Soigner le couple grâce aux neurosciences
Un mariage sur deux se termine par un divorce, selon des statistiques récentes. Autant dire que le nombre de consultations de couples en crise ne cesse d’augmenter en Suisse, notamment dans la consultation de sexologie des Hôpitaux universitaires de Genève. Grâce aux récentes avancées scientifiques concernant les mécanismes conscients et inconscients sous-tendant le désir d’union dans la relation, la médecine sexuelle a progressé dans la prise en charge clinique du couple.
Les recherches portant sur l’étude du lien entre deux individus augmentent. Par exemple, des travaux en neurobiologie et psychobiologie montrent que le lien entre deux personnes implique des neurotransmetteurs et des hormones variés. Le développement des neurosciences et des techniques d’imagerie permet d’avoir des mesures objectives des mécanismes inconscients qui entrent en jeu lorsque deux personnes interagissent et se désirent.
On peut donc dire que les progrès de la science permettent de comprendre les difficultés relationnelles dans la vie de couple sous différents aspects, comme par exemple des désordres liés aux hormones ou cérébraux. Et bien que les clés de la neuroimagerie n’ouvrent pas toutes les portes des mécanismes de la relation de couple, il est important de prendre en considération les résultats de cette discipline de manière complémentaire aux approches diagnostiques et thérapeutiques classiques pour une meilleure appréciation et prise en charge du trouble du désir dont souffre le couple.
Les neurosciences et le couple
Au niveau cérébral, le désir sexuel implique des mécanismes inconscients et conscients de récompense, de satisfaction, d’attention, d’identification à l’autre et également de représentation mentale de soi.
De nombreux chercheurs se sont penchés sur l’importance du regard.
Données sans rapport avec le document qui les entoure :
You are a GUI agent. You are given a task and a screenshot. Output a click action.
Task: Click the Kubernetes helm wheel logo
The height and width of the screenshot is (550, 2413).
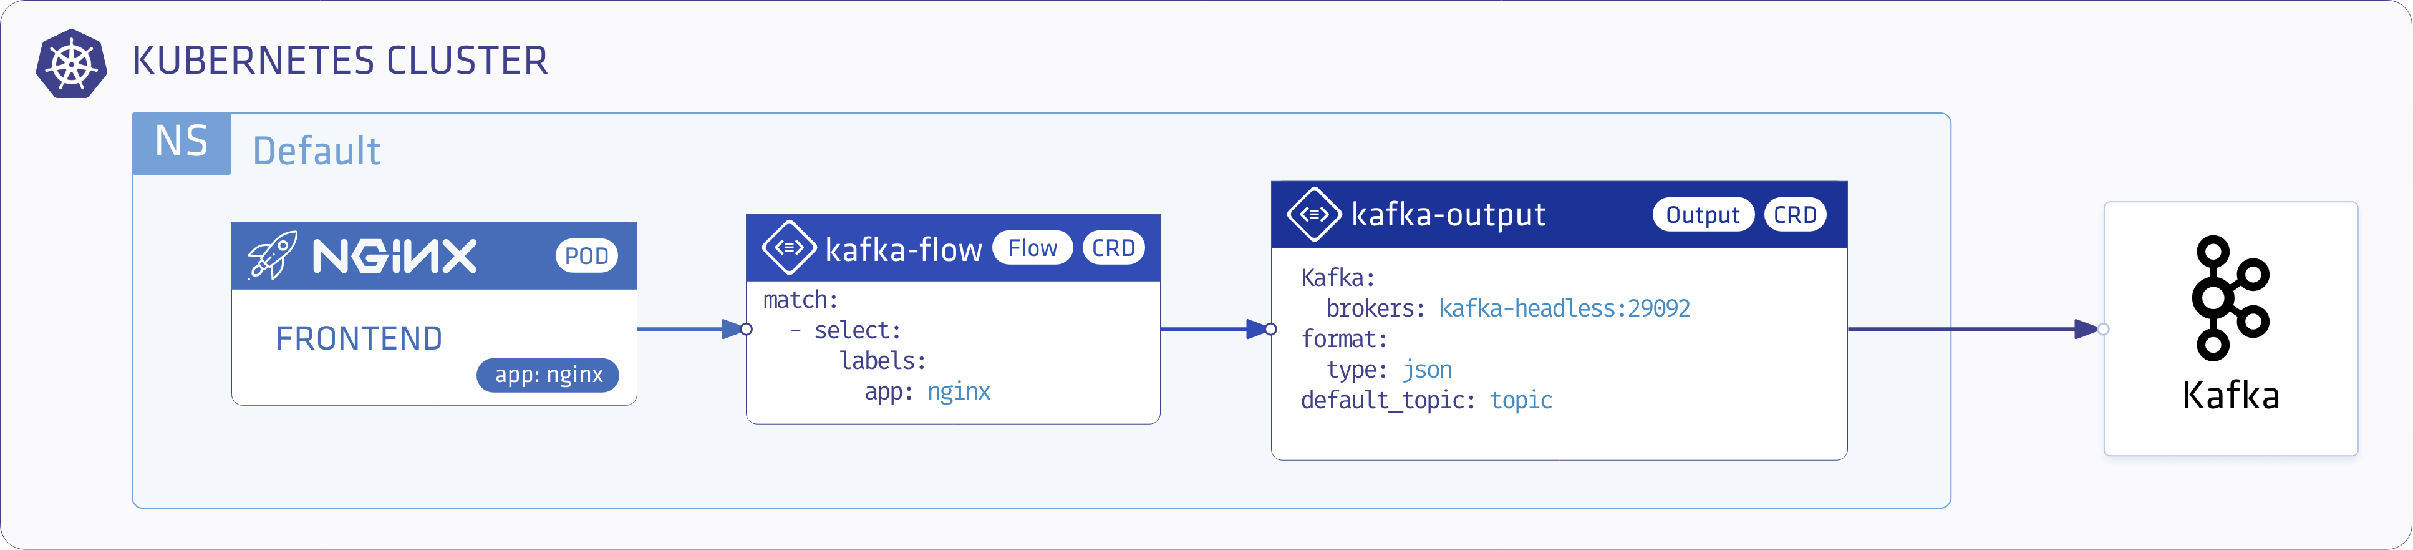tap(71, 63)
Ainsi, certaines études ont montré que les couples se regardent environ 30 à 60% du temps et que les personnes qui se regardent souvent dans les yeux éprouvent plus de sentiments d’attachement l’un envers l’autre et de sentiments amoureux que les personnes qui ne se regardent pas directement dans les yeux. De même, lorsqu’une personne désire une autre personne, elle cherche son regard beaucoup plus souvent que lorsqu’elle ne le désire pas. Et l’on sait que seuls les couples qui se désirent ont ces longs échanges de regards fixes.
Ces résultats comportementaux vont dans le sens de récentes études en imagerie cérébrale qui montrent que l’attirance envers un individu augmente l’activité cérébrale dans une région du cerveau impliquée dans les mécanismes de récompense lorsqu’il entre en contact avec le regard de la personne désirée. Cette activité cérébrale diminue lorsque la première n’échange plus de contacts avec les yeux de la seconde personne.
Les neurones miroirs
Un chercheur du XIXe siècle, fasciné par le fait que les couples peuvent projeter de manière inconsciente leurs désirs à travers leurs positions corporelles, a réalisé toute une série d’expériences scientifiques afin de mettre ce phénomène en évidence. A travers celles-ci, il a observé qu’au sein d’un couple, les deux individus s’inclinent souvent l’un vers l’autre. Quant à la distance corporelle entre les deux individus du couple, les recherches scientifiques montrent que plus deux individus se désirent, plus ils se tiennent proches l’un de l’autre.
Les recherches contemporaines renforcent cette hypothèse. En effet, la découverte récente des neurones miroirs, ces neurones sensori-moteurs qui s’activent chez un individu quand celui-ci agit ou simplement quand il observe quelqu’un d’autre agir, montre que ce système cérébral impliqué dans l’imitation serait plus impliqué dans les couples qui se désirent. En effet, il apparait que ces neurones s’activent encore plus facilement si la personne que l’on regarde agir est quelqu’un avec qui on a une affinité, par exemple quelqu’un que l’on désire. Initialement découverts chez le singe, les neurones miroirs existent aussi chez l’homme. Une lésion cérébrale au sein de ce système miroir peut avoir des conséquences dramatiques sur les relations interpersonnelles au sein du couple.
Références
Adapté de « Inconscient et désir sexuel : évidences en IRMF et EEG, de la théorie d’expansion de soi aux neurones miroirs », Pr Stephanie Ortigue, Department of Psychology, Syracuse University, Syracuse, NY, USA, Dr Francesco Bianchi-Demicheli, Consultation de gynécologie psychosomatique et sexologie Service de psychiatrie de liaison et d’intervention de crise, Département de psychiatrie et Unité d’endocrinologie gynécologique et de médecine de la reproduction, Département de gynécologie-obstétrique, HUG, in Revue médicale suisse 2010 ; 6 : 620-4, en collaboration avec les auteurs.